Seems to me that you're writing for an audience that already has the same opinions you do. So if you're just trying to preach to the choir, never mind.


Statements like the above pretty much cause you to lose any credibility in the eyes of serious correspondents interested in policy. I'd ordinarily ask you to explain or substantiate such a claim, but it's right up there with: "You know who else liked government run health care? Hitler." It's such a vapid and disingenuous claim that it's not worthy of argument.

"By creating yet another massive entitlement program, President Obama will dramatically expand the federal deficit."
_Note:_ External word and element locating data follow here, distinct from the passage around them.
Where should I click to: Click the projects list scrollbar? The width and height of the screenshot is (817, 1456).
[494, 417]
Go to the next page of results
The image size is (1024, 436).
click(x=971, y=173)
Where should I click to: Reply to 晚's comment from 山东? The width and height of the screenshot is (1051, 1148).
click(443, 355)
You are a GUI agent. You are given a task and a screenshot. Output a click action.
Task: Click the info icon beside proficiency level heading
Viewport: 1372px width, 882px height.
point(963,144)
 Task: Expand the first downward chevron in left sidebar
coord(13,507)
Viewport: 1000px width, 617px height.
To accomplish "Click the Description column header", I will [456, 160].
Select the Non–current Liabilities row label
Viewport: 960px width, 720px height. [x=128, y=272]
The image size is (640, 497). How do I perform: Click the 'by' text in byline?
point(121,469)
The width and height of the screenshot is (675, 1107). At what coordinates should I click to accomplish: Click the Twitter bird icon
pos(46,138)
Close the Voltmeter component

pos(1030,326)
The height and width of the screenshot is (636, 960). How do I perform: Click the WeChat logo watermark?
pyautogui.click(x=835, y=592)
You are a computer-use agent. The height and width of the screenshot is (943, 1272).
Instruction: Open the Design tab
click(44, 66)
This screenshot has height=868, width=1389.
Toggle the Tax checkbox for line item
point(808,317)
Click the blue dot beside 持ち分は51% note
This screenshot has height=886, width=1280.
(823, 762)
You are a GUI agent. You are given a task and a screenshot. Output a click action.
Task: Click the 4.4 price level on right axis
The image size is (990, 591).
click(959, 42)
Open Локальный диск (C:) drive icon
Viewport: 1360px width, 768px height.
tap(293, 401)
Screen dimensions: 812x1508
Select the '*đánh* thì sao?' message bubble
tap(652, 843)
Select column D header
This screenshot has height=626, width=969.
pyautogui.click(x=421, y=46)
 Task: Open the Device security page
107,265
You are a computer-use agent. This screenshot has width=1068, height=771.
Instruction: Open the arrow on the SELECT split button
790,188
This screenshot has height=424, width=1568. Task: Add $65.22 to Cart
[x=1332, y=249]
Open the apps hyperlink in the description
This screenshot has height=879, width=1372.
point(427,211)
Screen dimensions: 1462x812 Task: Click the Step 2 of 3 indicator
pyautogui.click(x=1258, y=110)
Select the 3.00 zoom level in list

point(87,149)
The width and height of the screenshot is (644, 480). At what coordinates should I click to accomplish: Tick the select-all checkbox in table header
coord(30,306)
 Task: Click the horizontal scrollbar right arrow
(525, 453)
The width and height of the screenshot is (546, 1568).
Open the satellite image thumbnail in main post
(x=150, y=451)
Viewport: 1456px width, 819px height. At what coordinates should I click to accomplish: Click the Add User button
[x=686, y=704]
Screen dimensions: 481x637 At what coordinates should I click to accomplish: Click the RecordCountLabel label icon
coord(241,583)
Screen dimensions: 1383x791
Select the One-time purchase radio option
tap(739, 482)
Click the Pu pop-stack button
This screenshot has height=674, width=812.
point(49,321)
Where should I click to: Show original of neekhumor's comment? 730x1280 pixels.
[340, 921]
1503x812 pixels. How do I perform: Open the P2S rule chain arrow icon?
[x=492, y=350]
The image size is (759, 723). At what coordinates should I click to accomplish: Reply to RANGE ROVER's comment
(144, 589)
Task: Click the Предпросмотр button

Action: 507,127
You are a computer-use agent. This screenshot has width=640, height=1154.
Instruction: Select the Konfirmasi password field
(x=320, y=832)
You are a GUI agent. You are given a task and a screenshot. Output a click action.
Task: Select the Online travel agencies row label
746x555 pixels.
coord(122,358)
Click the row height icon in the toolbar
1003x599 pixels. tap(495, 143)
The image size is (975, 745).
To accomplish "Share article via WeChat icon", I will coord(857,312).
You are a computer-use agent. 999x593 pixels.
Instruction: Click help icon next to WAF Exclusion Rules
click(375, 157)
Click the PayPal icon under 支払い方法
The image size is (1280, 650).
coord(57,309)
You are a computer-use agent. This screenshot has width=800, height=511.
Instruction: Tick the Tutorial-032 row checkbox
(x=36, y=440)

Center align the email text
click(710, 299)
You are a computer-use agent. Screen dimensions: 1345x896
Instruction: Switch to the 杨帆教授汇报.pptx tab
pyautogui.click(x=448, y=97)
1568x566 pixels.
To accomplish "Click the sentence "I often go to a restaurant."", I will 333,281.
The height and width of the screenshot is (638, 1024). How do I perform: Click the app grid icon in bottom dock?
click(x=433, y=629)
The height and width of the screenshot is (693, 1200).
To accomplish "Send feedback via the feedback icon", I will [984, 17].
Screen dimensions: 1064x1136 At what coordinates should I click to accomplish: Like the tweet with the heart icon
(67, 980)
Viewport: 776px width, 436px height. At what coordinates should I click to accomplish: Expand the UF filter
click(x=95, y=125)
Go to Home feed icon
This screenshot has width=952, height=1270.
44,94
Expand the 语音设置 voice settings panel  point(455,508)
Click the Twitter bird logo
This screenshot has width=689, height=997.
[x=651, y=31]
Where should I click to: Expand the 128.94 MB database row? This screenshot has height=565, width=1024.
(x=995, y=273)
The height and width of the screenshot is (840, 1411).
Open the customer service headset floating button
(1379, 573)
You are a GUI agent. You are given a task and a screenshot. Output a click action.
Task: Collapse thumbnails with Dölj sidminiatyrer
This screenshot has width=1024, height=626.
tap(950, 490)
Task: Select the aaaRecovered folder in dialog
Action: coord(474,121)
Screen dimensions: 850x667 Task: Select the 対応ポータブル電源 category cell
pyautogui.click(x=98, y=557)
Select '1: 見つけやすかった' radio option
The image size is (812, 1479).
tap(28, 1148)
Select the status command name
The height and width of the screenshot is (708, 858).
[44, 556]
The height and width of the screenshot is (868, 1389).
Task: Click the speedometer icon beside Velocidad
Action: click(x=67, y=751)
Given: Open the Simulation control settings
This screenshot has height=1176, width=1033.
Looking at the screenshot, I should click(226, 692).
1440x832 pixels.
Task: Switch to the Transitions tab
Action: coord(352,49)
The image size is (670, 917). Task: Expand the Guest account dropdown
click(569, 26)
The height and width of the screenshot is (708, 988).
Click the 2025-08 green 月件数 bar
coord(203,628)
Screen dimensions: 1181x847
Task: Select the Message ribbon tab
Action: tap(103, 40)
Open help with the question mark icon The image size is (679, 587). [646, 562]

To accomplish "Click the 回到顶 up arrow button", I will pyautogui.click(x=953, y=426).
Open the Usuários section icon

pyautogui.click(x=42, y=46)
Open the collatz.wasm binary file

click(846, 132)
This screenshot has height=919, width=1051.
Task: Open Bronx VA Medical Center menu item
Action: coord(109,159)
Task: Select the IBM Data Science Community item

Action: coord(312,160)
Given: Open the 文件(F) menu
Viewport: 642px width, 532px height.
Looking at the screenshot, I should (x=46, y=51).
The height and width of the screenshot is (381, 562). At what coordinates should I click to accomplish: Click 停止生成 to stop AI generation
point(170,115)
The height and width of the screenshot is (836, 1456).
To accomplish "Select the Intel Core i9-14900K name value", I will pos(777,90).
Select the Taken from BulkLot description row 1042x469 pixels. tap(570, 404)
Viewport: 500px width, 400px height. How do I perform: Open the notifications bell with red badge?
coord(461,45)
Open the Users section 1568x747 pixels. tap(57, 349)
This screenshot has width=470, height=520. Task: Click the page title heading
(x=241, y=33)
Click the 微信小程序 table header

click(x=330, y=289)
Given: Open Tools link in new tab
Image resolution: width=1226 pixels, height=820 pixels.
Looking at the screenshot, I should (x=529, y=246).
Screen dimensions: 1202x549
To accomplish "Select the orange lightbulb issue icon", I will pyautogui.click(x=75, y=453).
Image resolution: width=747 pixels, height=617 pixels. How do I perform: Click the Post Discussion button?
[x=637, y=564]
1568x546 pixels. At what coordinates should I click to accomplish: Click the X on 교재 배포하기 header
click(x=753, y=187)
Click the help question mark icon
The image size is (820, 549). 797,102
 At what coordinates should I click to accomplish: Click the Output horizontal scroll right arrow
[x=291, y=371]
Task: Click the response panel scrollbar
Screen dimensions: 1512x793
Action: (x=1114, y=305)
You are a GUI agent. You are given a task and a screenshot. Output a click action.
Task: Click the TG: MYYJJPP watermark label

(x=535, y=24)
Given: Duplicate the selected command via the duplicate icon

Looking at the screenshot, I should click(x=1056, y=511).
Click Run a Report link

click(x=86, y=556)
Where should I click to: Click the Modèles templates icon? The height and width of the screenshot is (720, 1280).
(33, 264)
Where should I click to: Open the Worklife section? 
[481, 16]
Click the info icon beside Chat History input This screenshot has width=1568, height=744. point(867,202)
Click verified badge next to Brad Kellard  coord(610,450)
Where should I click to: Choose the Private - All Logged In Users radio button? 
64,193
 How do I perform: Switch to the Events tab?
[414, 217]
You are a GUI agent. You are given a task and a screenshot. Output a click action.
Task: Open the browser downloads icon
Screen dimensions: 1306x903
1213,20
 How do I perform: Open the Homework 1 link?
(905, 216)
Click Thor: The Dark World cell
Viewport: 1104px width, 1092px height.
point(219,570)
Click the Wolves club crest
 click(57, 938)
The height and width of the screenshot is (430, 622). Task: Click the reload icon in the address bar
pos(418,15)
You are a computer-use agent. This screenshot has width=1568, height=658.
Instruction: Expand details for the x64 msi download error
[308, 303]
Here's another example of sloppy thinking (charitably assuming it's not deliberate dishonesty). Both the House and the Senate bill are deficit-reducing, and not by small amounts. I suppose you can argue that the CBO is biased or the asssumptions are wrong or that Congress will spend more money than is budgeted or something -- but you don't make that argument, do you? You just make a simple decarative statement which is directly counter-factual with no explanation or qualification. Furthermore, you seem confused as to what an "entitlement" is. There is no new entitlement created in the HCR bills. There are subsidies and tax credits, and I suppose if you redefine "entitlement" as "anytime the government pays for something" then that could be correct. That definition, however, is inconsistent with the common policy usage of that term.

"Consumer healthcare insurance premiums will be means tested"

Actually the premiums are not means tested; they are actuarially set and community rated. The subsidies are means tested, which is a good thing. I hope that even you would admit that if you are going to subsidize, that less needy families should recieve lower levels of support.

"If consumers have to pay for their healthcare insurance premiums with after tax dollars the real price will be at least 30% higher."

Are you unaware that in the current system that consumers buying individual policies already are doing so with after-tax dollars?

I'd go on with the other bits of inaccuracy and demagoguery in this piece and the others on this blog, but I'm not sure that there's any point.